Start of MATERIAL SUPPLIED

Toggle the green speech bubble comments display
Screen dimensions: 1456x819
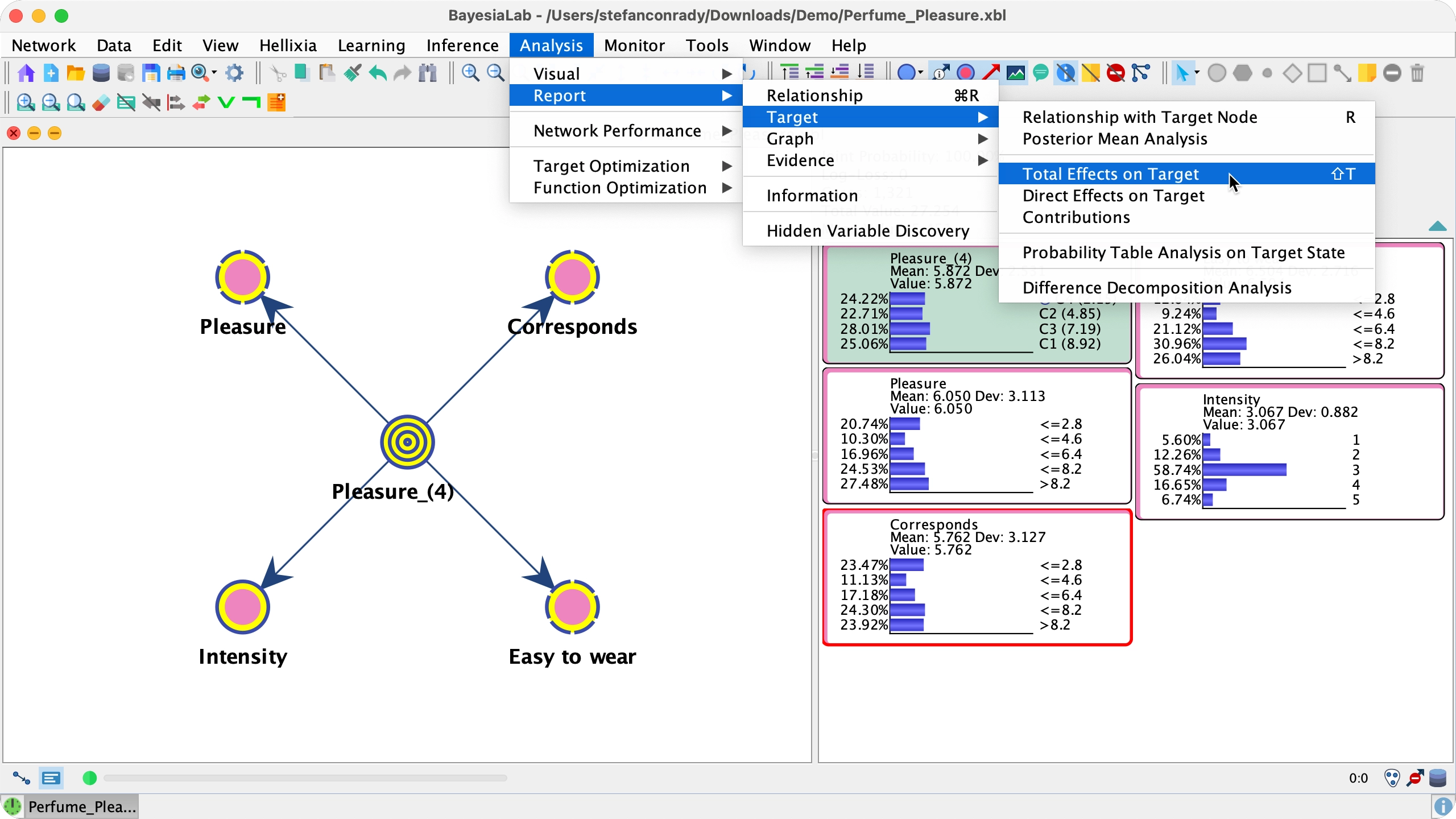pos(1040,73)
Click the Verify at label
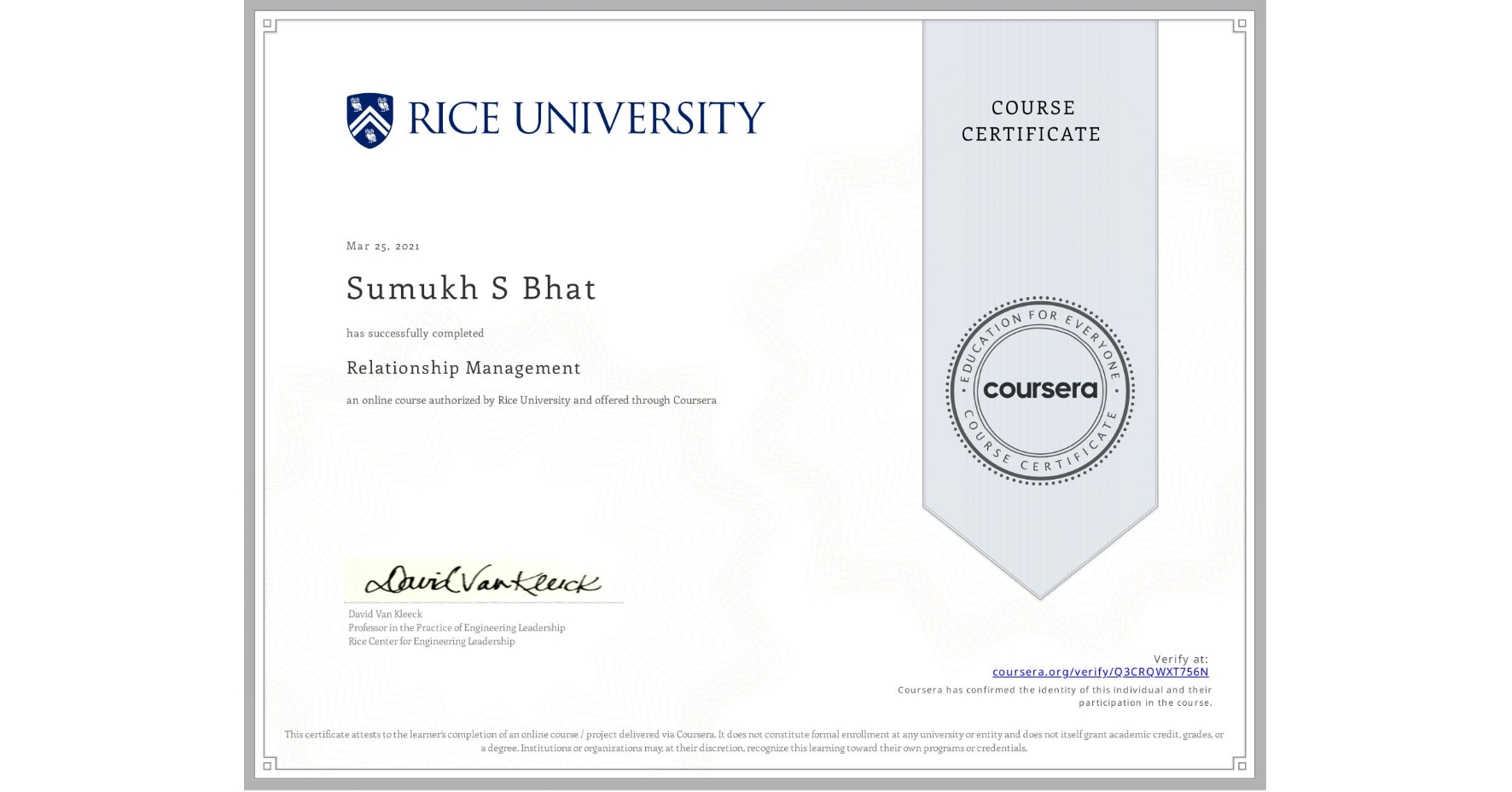The image size is (1512, 792). (x=1181, y=657)
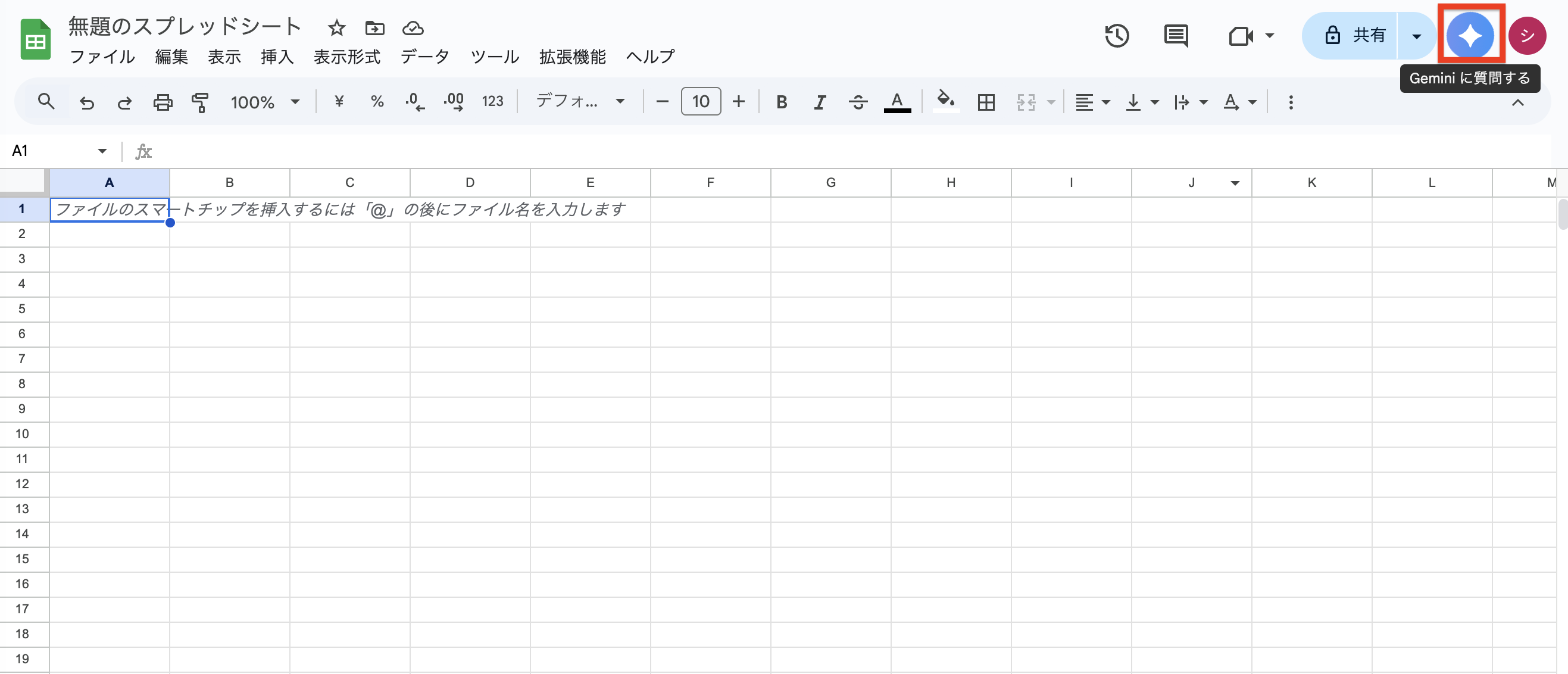
Task: Click the paint format roller icon
Action: [199, 102]
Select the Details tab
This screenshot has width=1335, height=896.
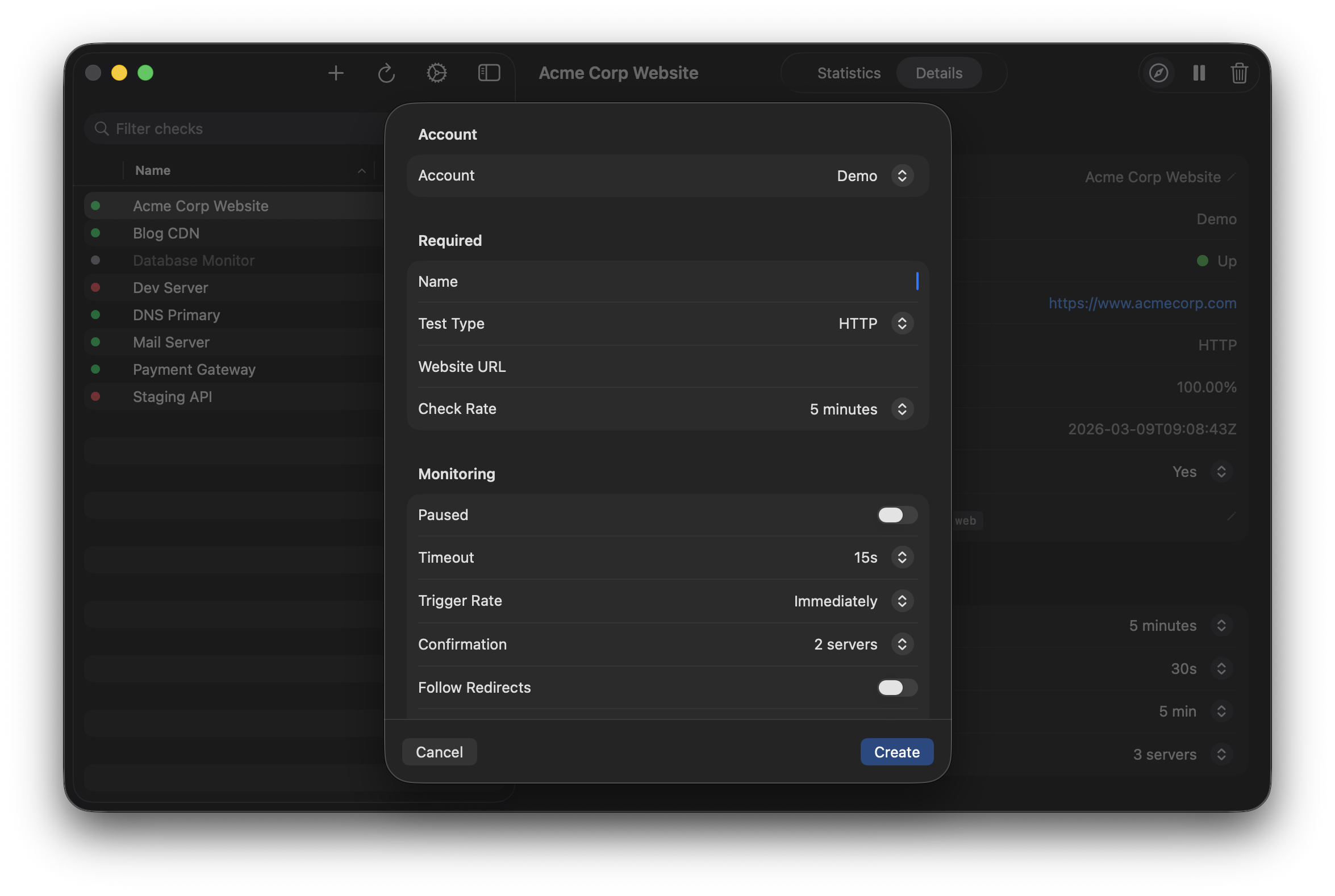(x=938, y=73)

End of MATERIAL SUPPLIED

▶ AIM OF THE EXERCISE: Copy each line above precisely, dropping the pictures.

▶ SOLUTION:
Toggle the green speech bubble comments display
Screen dimensions: 1456x819
pos(1040,73)
Click the Verify at label
The image size is (1512, 792). (x=1181, y=657)
Task: Click the paint format roller icon
Action: [199, 102]
Select the Details tab
This screenshot has width=1335, height=896.
(x=938, y=73)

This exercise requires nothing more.